Fires are fires in Staithley, as Tom was in the habit of telling Londoners who put coal by the dainty shovelful into a doll’s house grate, and if he was commanded to shut up he could do it, but the open window was a persecution. There was a silent pantomime of two elderly gentlemen one of whom struggled to close a window, the other to keep it open, then Tom turned to the defeated Walter with a “What the hangment’s come over you?”

“Have you no soul at all, Tom? Couldn’t you hear her?”

“I heard a street-singer.”

“You heard a class voice, and you’re going to hear it again.” Mr. Pate was at the window.

“Then bring her in,” said Tom. “I’ll freeze for no fad of yours. A class voice in Staithley streets!”

“A capacity to play chess is a limiting thing,” was fired at him as Mr. Pate left the room. Tom took an amicable revenge by emptying both glasses of beer. “I’ve cubic capacity, choose how,” he said, indicating their emptiness as Walter returned with the girl who had been singing.

“Get warm,” said Walter to her. “Then we’ll have a look at you.”

She had, clearly, the habit of taking things as they came, and went to the fire with as little outward emotion as she had shown when Walter pounced upon her in the street.
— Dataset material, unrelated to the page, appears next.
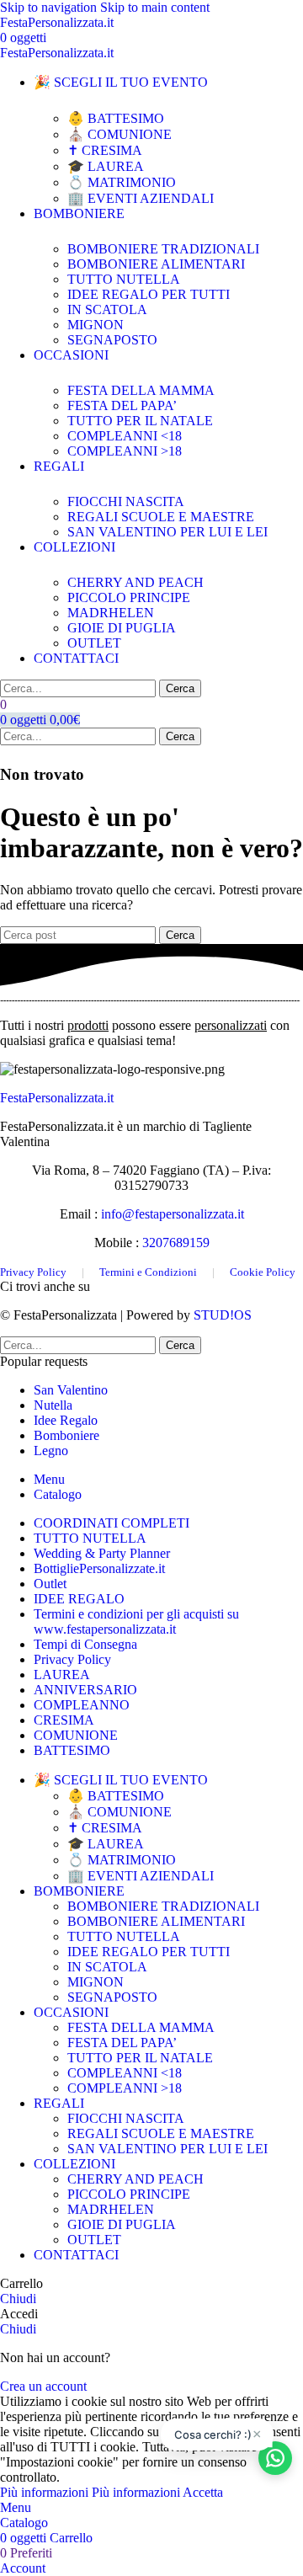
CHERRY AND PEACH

She accepted warmth, this strange, queerly luxurious room, these two men in it, as she would have accepted the blow which Walter’s upraised hand and voice had seemed to presage in the street—with a fatalism full of pitiable implications.

She was of any age, beyond first childhood, that went with flat-chested immaturity; she was dirty beyond reason, but she had beauty that shone through her gamin disorder like the moon through storm-tossed cloud. Her tangled hair was dark auburn, her eyes were hazel and as the fire’s heat soaked into her a warm flush spread over her pinched face like sunshine after rain on ripening corn.